Obviously, for a you have to measure something yourself and cannot get data from a source such as the internet, book, or company data.

For b, follow the example but use the values you need to for 10 coin tosses. You have to actually toss the coin to compare the theoretical population results with your actual sample results. 

For c, come up with your own example. The goal is to make you practice with something more real than the text book. Do not get an example from any source except your life or your imagination.
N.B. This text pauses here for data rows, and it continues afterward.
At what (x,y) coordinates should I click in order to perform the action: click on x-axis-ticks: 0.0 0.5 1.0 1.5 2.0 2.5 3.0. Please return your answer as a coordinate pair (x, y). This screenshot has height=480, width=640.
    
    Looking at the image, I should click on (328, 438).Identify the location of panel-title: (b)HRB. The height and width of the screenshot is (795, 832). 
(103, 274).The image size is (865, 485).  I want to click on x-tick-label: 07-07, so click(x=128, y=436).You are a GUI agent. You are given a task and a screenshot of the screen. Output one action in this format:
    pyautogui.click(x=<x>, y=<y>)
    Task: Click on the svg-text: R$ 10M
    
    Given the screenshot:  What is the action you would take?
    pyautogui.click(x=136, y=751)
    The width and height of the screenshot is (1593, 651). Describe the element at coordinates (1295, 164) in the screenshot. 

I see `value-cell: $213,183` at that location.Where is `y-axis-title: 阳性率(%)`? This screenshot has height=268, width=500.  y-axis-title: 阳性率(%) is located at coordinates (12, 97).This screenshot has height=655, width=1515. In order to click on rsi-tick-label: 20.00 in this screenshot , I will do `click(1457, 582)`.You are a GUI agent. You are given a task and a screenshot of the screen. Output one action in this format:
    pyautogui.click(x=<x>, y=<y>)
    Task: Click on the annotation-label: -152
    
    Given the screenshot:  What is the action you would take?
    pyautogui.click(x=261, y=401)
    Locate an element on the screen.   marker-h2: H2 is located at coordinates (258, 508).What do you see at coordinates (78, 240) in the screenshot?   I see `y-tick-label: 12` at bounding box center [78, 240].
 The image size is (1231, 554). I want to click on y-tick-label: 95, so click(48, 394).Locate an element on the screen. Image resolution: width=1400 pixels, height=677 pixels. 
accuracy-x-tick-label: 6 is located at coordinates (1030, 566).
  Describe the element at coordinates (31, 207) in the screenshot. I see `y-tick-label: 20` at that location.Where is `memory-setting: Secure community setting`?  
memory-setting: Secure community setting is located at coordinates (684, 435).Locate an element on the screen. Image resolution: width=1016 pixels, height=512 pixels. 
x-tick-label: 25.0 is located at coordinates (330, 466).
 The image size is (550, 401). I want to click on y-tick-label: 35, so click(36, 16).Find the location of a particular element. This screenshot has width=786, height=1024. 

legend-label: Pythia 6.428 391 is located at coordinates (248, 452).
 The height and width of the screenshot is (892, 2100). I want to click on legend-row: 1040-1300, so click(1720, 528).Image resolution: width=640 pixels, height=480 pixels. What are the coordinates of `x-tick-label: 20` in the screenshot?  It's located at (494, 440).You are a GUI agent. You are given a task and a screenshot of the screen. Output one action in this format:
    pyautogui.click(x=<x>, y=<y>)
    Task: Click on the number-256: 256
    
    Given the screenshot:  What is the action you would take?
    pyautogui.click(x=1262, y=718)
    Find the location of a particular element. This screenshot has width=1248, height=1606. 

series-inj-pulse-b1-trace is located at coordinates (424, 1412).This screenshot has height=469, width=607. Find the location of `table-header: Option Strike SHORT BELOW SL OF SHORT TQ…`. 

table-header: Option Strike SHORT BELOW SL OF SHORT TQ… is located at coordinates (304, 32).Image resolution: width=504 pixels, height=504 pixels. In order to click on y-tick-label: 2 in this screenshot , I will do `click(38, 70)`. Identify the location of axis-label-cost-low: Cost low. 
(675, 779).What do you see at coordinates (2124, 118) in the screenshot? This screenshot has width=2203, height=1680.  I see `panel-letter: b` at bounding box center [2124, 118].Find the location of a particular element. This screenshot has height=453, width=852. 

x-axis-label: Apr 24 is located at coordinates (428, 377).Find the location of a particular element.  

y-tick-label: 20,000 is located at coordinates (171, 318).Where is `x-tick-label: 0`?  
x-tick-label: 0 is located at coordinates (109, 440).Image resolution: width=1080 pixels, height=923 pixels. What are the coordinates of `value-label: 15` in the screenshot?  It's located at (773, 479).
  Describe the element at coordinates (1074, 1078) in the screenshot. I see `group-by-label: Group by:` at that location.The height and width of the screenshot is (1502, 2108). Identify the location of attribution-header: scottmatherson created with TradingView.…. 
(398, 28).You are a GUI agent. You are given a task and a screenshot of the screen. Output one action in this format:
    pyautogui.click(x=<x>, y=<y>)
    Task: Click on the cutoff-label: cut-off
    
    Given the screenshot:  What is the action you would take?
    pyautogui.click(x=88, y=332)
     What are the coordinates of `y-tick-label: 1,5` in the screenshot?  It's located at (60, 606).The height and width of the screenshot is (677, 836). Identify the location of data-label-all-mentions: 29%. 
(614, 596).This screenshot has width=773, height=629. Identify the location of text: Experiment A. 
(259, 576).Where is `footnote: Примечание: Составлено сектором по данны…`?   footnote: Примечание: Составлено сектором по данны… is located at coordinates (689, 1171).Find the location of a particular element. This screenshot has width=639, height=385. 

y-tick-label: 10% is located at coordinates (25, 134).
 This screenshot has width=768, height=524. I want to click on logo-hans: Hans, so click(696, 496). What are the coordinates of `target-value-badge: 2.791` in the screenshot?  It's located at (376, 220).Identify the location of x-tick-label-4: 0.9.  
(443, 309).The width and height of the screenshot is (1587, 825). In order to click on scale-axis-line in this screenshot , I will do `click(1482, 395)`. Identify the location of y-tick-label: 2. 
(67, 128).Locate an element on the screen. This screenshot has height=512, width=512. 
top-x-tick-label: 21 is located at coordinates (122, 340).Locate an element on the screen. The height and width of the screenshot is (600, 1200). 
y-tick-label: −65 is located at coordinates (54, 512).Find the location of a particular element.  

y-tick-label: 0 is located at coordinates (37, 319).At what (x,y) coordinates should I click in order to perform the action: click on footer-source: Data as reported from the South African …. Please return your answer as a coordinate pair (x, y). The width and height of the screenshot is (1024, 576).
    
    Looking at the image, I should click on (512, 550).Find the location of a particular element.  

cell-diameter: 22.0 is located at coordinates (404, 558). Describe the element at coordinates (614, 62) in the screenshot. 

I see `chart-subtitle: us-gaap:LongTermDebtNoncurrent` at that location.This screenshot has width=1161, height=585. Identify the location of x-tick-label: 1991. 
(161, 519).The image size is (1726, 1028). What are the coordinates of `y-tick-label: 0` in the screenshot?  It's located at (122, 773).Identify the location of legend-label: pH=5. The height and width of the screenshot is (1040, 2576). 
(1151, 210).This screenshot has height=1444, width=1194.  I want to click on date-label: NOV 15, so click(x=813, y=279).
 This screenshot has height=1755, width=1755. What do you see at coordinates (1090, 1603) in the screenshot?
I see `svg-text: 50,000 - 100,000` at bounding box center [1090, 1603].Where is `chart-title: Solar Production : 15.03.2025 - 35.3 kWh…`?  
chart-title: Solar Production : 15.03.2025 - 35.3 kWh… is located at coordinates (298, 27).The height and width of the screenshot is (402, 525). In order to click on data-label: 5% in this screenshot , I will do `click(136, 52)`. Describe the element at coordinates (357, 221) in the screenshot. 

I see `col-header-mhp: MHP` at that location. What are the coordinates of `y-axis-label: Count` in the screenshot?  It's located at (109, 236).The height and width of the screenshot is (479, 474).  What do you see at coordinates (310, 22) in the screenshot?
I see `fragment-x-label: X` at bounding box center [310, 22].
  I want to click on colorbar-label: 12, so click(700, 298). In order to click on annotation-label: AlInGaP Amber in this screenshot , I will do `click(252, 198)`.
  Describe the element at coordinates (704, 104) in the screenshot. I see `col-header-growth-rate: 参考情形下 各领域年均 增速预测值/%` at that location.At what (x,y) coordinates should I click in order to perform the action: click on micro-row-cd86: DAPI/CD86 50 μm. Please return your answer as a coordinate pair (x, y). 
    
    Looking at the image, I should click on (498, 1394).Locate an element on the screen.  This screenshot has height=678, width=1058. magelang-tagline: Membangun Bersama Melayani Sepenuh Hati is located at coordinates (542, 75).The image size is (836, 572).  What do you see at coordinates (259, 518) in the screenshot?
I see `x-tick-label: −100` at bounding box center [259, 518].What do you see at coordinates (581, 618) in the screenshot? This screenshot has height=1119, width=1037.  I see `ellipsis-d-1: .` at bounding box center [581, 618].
For e, you could test anything to failure. I would pick something that fails in short order under testing, e.g., flexing something until it breaks (the bends can be the unit instead of time, but time would work too if you keep your flex rate constant). You could consider a basketball shot the event and a miss as a failure. You could bother your roommate until he or she gets mad (the failure) and see how long that takes (maybe that isn’t a good idea)! The point is to really do this, with something simple if need be (and not use an internet or book example and merely change some words around).